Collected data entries
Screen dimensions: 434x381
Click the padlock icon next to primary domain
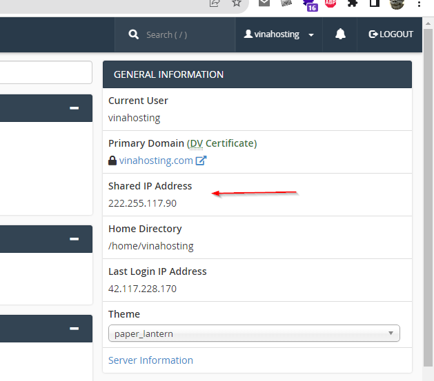(x=112, y=161)
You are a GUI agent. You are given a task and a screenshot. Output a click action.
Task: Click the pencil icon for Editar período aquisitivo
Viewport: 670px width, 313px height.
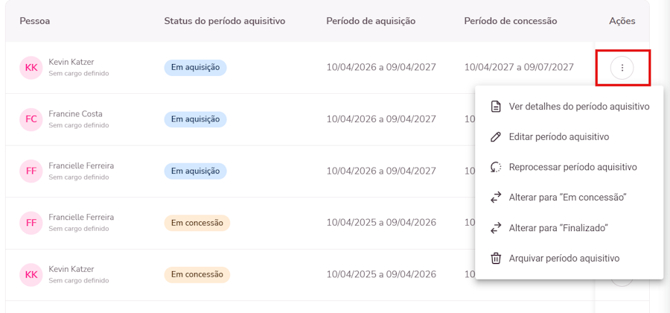pos(496,137)
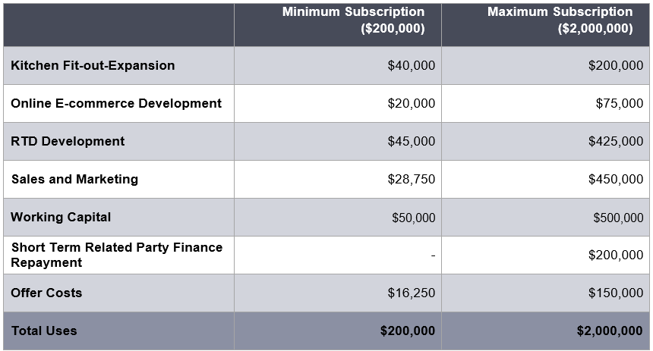Screen dimensions: 653x351
Task: Select the $28,750 Sales and Marketing value
Action: 412,180
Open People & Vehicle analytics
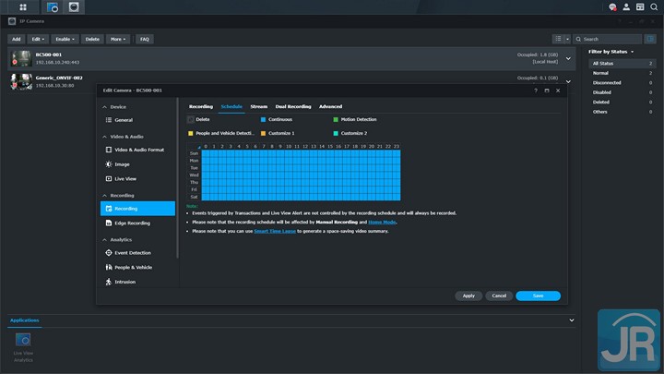 point(134,267)
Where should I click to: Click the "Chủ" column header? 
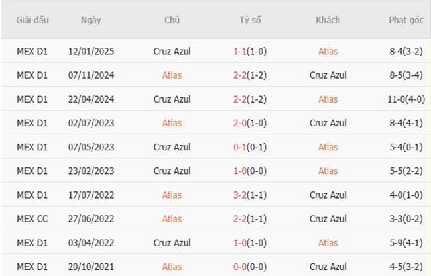click(x=172, y=20)
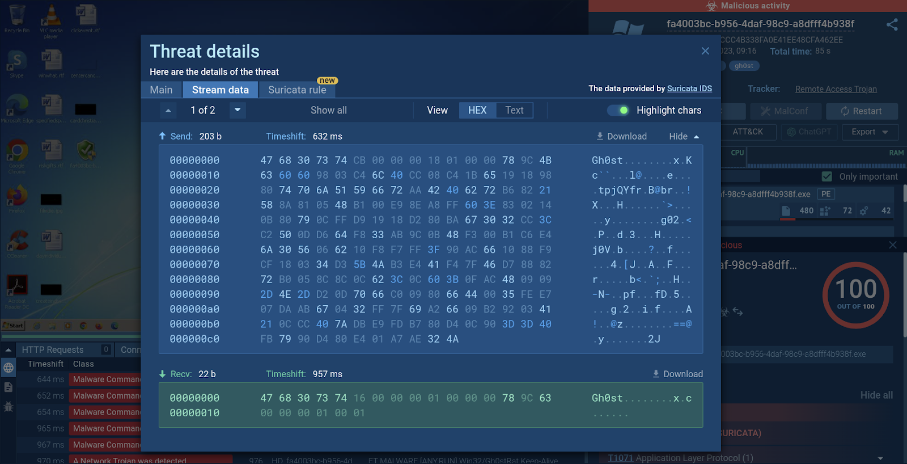
Task: Click the 100 out of 100 score gauge
Action: [x=855, y=294]
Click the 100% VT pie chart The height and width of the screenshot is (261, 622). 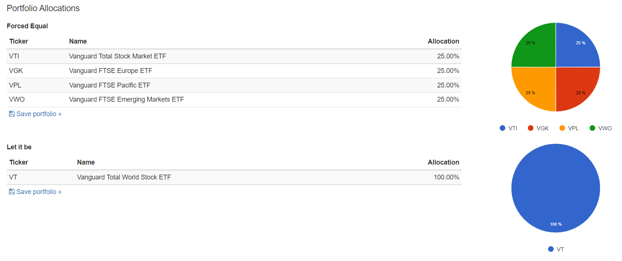[x=556, y=188]
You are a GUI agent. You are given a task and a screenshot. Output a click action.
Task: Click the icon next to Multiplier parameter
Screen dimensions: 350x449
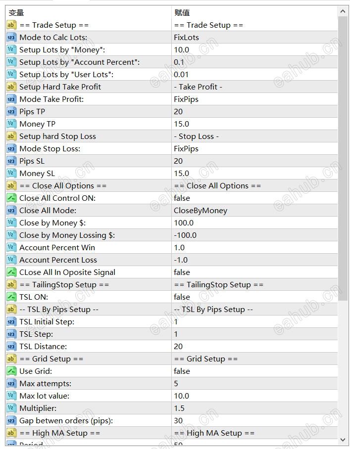point(11,408)
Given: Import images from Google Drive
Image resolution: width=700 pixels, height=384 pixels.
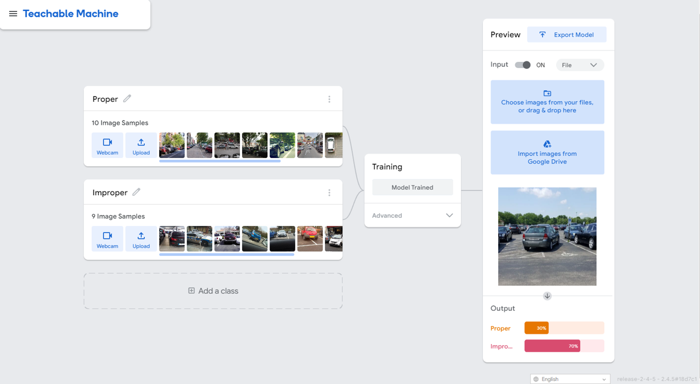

What you are asked to do:
From the line with "Given: Import images from Google Drive" to the final line of the records, inclusive, set down the lines exactly and add nothing; leave every picture out.

Response to the exercise:
Given: Import images from Google Drive
Image resolution: width=700 pixels, height=384 pixels.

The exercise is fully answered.